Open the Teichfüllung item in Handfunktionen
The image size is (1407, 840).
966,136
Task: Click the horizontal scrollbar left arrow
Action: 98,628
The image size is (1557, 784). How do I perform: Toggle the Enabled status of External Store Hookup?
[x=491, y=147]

----

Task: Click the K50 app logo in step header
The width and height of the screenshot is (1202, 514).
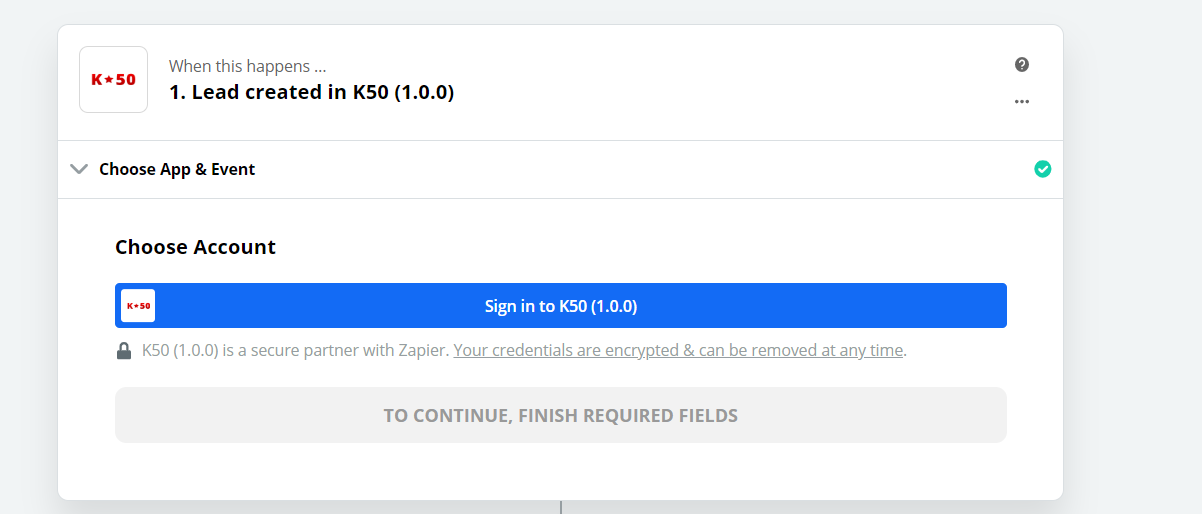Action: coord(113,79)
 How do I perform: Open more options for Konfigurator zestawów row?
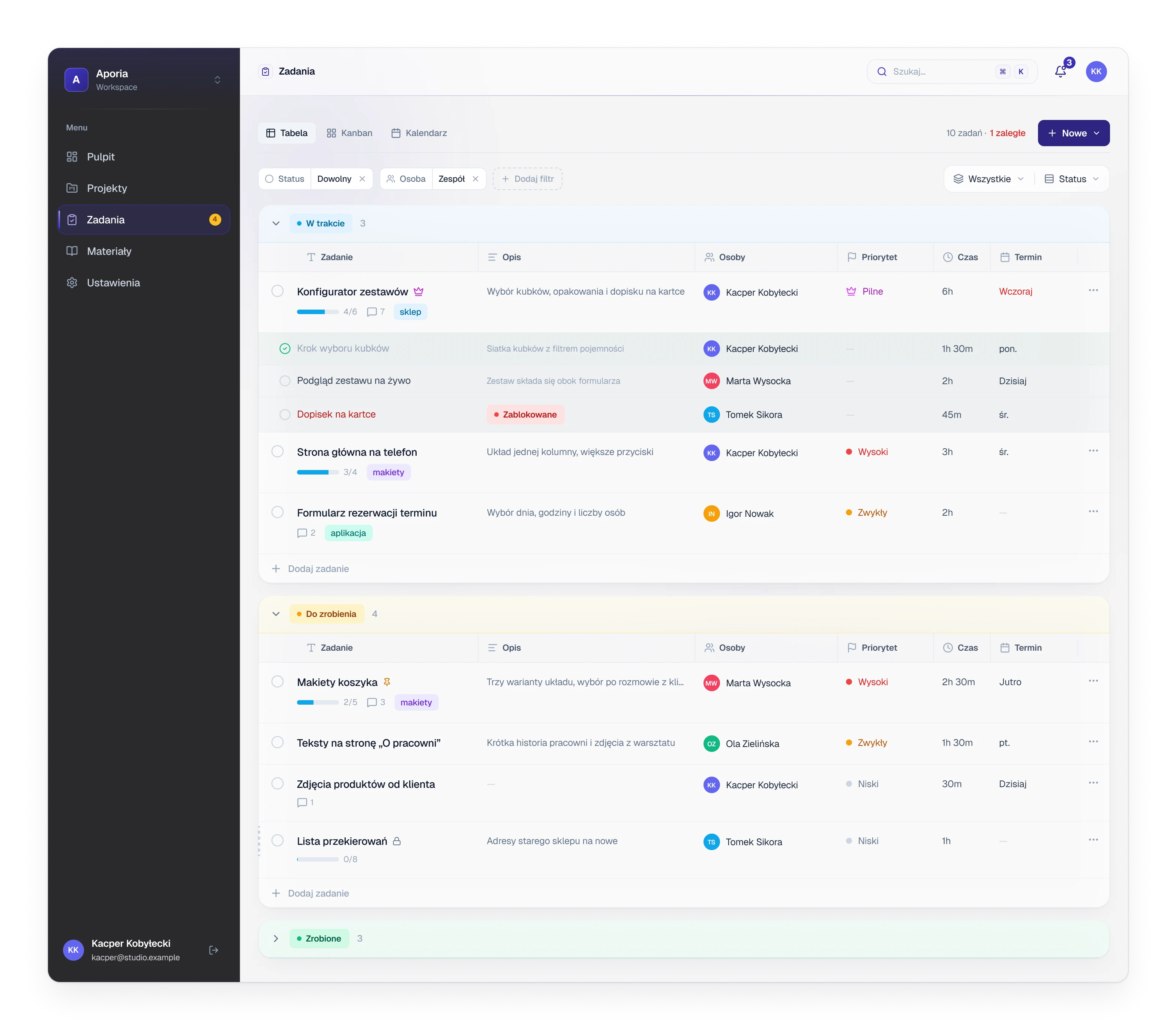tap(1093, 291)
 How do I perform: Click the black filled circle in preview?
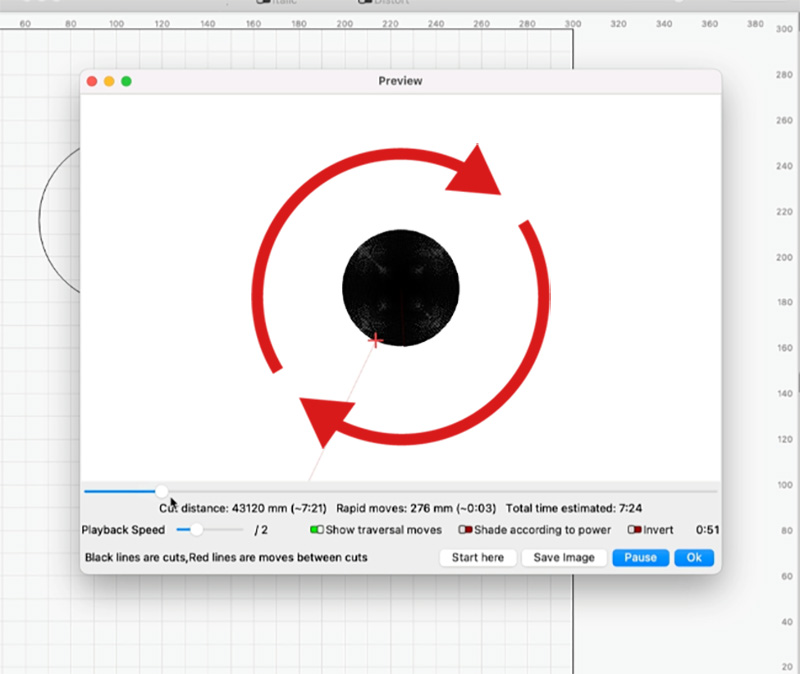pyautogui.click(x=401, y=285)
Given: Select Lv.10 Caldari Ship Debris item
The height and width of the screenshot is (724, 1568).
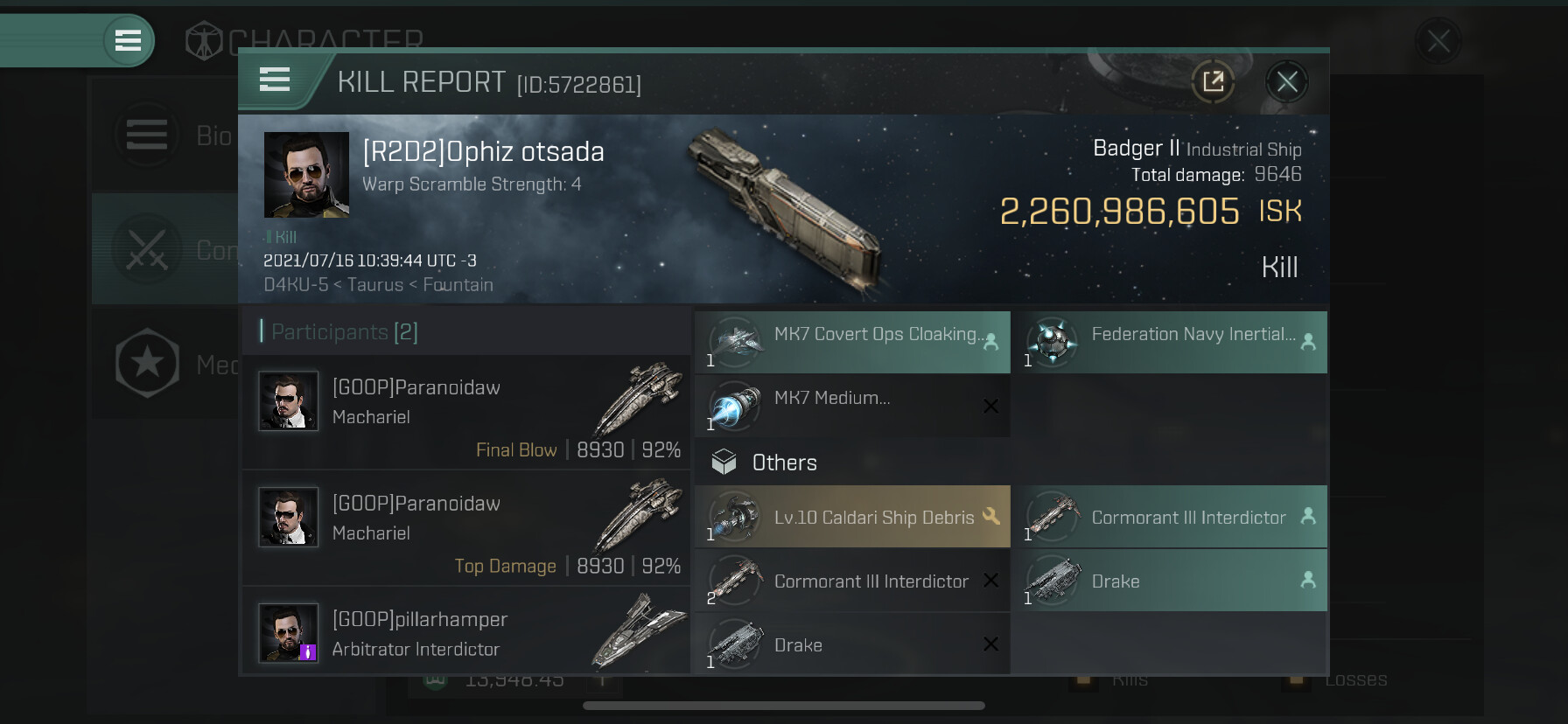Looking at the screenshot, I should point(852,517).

----

[Requirement] Only one stretch of the listing above is to be duplicated: the lines from the one containing "The width and" through the one containing "Given: Select Lv.10 Caldari Ship Debris item", both included. Copy them exactly, minus the pictures.

[Task result]
The width and height of the screenshot is (1202, 514).
Action: coord(113,79)
 How do I perform: Open more options for Konfigurator zestawów row?
tap(1093, 291)
 How do I perform: Click the black filled circle in preview?
pyautogui.click(x=401, y=285)
Given: Select Lv.10 Caldari Ship Debris item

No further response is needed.